Schale believes the measure has a good chance of passing in 2020. However, he said he doubts it would affect turnout in the swing state — which has played a key role in the outcomes of most recent presidential elections.
He notes recent elections have not necessarily reflected expectations of which voters would turn out with a certain measure on the ballot. In 2016, Florida approved medical marijuana — a position generally more associated with Democrats — as Trump won the state.
Another proposal more closely tied to Democrats — restoring voting rights to felons upon completion of their sentences — passed in Florida last year as Republicans scored key gubernatorial and Senate election victories.
At the moment, Morgan thinks the measure has about a 50% chance of passing. He believes it will pose a bigger challenge than getting the marijuana proposal passed in 2016.
The lawyer argues Florida needs a pay hike in part because many minimum wage workers still have to rely on public assistance. Another $15 minimum wage supporter in the state, Florida State economics and African American studies professor Patrick Mason, described it as companies "using government programs to subsidize their wage payments."
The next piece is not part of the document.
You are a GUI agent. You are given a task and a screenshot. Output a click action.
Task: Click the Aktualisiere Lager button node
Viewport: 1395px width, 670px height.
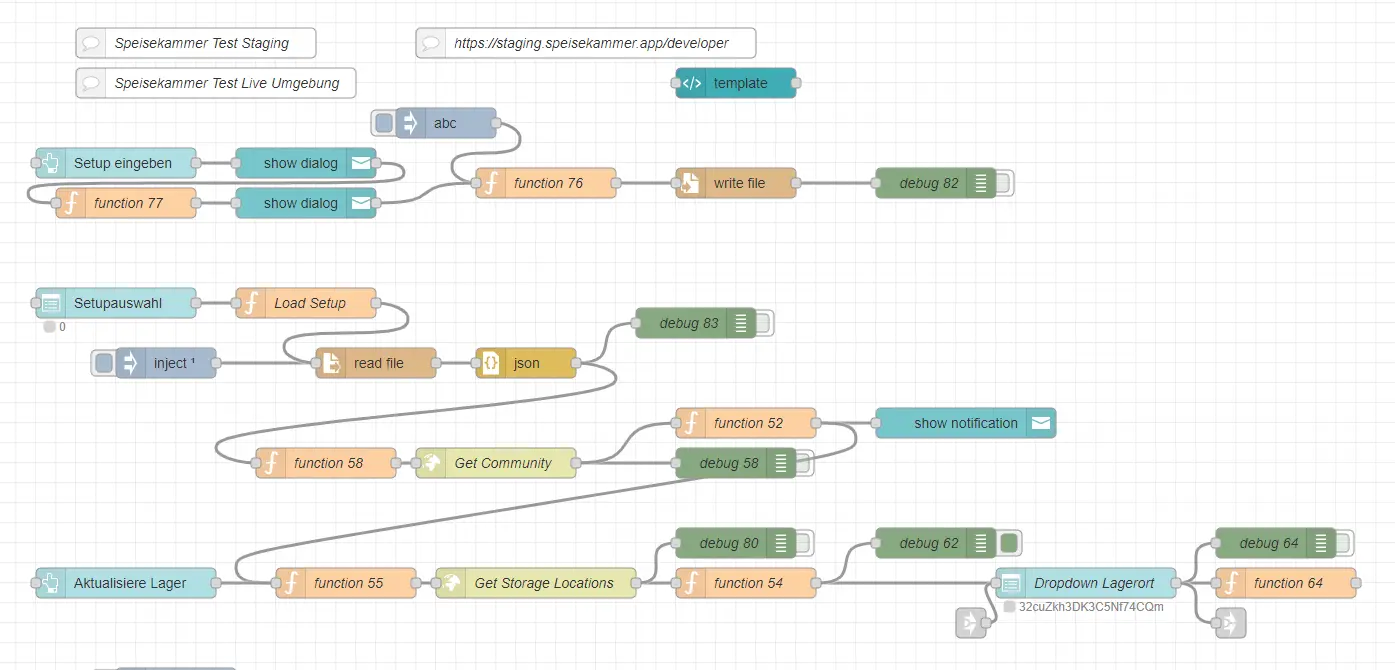[x=126, y=583]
Morgan also plans to make a moral, religious case for giving workers a raise. He cast it in terms of "dignity" for low-wage workers.
Morgan acknowledges he is not a "religious nut." He calls himself a "most imperfect person" and an "absolute hard-drinking hellraiser."
But because he considers it a moral obligation to help people in his state, Morgan thinks his push for a $15 minimum wage will be worth it — even if he pours millions of dollars into it and loses.
"I don't worry about losing because in my world if I lose, God doesn't think I lost," he said. "He just thinks I tried and that's all he wants me to do."